INFORMATION SHOWN:
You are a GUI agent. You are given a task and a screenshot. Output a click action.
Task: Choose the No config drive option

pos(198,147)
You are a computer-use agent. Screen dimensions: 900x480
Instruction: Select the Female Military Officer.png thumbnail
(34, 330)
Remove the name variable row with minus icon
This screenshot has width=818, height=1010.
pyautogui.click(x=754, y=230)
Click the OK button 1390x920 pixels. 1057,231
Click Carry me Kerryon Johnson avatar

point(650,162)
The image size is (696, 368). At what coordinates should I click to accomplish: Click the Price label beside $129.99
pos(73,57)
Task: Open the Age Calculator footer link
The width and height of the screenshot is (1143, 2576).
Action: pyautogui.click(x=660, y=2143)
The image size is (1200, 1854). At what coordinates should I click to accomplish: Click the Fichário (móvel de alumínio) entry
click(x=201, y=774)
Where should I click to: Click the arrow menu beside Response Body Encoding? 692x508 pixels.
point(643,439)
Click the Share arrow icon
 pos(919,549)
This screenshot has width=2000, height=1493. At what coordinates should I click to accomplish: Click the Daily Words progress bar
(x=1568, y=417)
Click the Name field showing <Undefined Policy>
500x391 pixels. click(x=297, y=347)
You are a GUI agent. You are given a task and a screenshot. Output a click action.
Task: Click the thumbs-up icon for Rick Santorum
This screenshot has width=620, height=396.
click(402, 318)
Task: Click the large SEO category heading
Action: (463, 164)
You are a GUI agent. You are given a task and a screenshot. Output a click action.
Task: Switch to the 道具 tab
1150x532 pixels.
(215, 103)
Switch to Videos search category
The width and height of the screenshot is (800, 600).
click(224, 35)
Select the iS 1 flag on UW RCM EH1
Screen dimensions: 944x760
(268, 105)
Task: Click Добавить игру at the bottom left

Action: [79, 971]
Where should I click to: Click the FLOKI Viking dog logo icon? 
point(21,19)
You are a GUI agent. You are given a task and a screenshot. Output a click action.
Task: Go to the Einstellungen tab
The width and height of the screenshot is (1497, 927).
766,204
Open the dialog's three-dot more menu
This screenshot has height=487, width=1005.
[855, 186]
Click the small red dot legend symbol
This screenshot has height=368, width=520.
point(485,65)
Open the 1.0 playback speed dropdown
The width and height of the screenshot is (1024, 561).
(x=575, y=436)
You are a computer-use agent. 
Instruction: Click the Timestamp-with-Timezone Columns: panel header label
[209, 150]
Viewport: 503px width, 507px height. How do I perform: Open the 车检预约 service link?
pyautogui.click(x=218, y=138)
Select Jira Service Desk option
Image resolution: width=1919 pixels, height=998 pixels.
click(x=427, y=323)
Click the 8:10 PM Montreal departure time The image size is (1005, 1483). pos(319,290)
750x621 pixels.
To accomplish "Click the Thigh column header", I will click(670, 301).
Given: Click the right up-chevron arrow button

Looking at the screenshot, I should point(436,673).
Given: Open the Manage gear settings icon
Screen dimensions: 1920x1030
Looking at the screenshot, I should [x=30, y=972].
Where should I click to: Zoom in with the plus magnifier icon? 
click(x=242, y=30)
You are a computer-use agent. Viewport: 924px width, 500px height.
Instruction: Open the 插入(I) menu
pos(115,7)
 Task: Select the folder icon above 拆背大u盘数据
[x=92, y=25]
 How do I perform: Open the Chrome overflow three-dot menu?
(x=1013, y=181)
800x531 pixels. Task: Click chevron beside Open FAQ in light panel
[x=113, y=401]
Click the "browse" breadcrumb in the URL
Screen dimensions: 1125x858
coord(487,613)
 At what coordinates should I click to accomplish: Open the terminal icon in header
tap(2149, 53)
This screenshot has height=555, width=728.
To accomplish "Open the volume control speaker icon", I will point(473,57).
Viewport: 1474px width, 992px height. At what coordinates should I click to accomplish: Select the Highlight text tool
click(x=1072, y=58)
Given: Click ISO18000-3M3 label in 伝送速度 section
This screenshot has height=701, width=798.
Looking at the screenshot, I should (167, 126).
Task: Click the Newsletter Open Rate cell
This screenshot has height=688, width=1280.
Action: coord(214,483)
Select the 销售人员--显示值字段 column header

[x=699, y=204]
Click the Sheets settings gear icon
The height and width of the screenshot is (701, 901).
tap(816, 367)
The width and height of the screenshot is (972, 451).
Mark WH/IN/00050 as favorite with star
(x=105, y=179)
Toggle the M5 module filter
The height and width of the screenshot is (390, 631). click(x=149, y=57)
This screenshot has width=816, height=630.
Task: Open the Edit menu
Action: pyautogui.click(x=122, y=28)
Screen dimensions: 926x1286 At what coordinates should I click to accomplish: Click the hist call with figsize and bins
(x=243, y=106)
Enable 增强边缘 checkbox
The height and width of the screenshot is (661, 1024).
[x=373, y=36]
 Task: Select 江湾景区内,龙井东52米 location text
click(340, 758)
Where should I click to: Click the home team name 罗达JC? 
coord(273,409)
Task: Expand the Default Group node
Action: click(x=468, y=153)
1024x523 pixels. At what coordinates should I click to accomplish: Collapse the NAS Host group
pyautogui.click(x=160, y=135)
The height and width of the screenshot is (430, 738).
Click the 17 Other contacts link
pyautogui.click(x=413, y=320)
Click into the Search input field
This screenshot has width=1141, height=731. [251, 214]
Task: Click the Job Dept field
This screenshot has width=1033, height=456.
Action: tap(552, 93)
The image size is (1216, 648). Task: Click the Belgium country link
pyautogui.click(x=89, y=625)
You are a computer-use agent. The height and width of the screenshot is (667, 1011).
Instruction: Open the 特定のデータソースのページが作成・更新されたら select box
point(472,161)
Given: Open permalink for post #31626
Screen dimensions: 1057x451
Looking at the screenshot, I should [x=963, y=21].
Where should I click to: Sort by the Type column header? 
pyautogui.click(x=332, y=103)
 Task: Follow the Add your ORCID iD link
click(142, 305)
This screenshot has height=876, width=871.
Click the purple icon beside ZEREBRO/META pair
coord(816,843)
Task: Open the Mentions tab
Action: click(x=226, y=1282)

ACTIVITY: If a line in the records contains the word "gear", copy it.

WRITTEN RESPONSE:
Given: Open the Manage gear settings icon
Click the Sheets settings gear icon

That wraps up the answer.